LDA降维即线性辨别分析,一般情况下都是吧数据降维至1-(C-1)维 其中C为总类别数,LDA降维的目标维度不可控
计算过程:
计算类内散度,散度矩阵是m∗m的对称矩阵,m是特征个数
首先计算类内均值 ,对每一类中的每条数据减去均值进行矩阵乘法,最后相加,就是类内散度矩阵
def get_inclass_sw(self, cluster):
m = self.dataset.shape[1]
s_w = np.zeros((m, m))
m_vec = self.get_class_mean(cluster)
for i, v in zip(range(1, cluster + 1), m_vec):
sc_mat = np.zeros((m, m))
for data in self.dataset[self.label == i, :]:
data, v = data.reshape(4, 1), v.reshape(4, 1)
sc_mat += (data - v).dot((data - v).T)
s_w += sc_mat
return s_w
计算类间散度矩阵,用总体均值代替类均值。
def get_between_class_sb(self, cluster):
m = self.dataset.shape[1]
mean = np.mean(self.dataset, axis=0)
m_vec = self.get_class_mean(cluster)
s_b = np.zeros((m, m))
for i, v in zip(range(1, cluster + 1), m_vec):
n = self.dataset[self.label == i, :].shape[0]
v = v.reshape(4, 1)
mean = mean.reshape(4, 1)
s_b += n * (v - mean).dot((v - mean).T)
return s_b
进行LDA运算
SW 是类内散度矩阵,SB 是类间散度矩阵
计算(SW)^-1 *SB的特征值,特征向量
SB的秩为C−1
数据拥有有d个特征
特征值为0的有:d−C+1
所以只考虑前C−1个不为0的特征值的特征向量
def lda(self, cluster):
s_w = self.get_inclass_sw(cluster)
s_b = self.get_between_class_sb(cluster)
e, e_v = np.linalg.eig(np.linalg.inv(s_w).dot(s_b))
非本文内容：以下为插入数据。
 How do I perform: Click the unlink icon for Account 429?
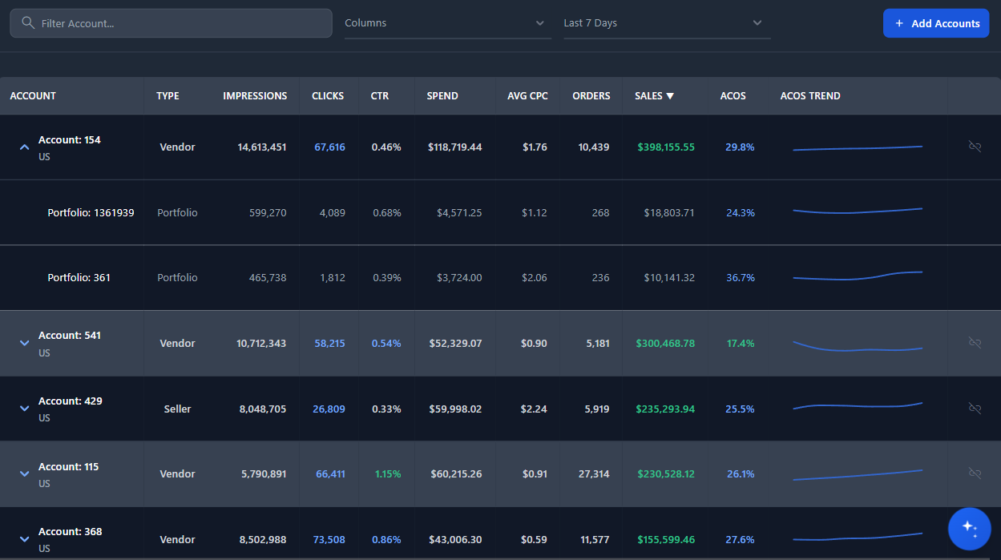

e_pairs = [(np.abs(e[i]), e_v[:, i]) for i in range(len(e))]
e_pairs = sorted(e_pairs, key=lambda k: k[0], reverse=True)
W = np.hstack((e_pairs[0][1].reshape(4, 1), e_pairs[1][1].reshape(4, 1)))
return W
测试和其余代码(数据集等:
import numpy as np
def read_data():
from sklearn.datasets import load_iris
data_set = load_iris()
data_x = data_set.data
label = data_set.target + 1
return data_x, label
class LDA:
def __init__(self, dataset, label):
self.dataset = dataset
self.label = label
def get_class_mean(self, cluster):
m_vec = []
for i in range(1, cluster + 1):
m_vec.append(np.mean(self.dataset[self.label == i], axis=0))
return m_vec
test_data, label = read_data()
l = LDA(test_data, label)
print(l.get_inclass_sw(3))
print(l.get_between_class_sb(3))
print(l.dataset.dot(l.lda(3)))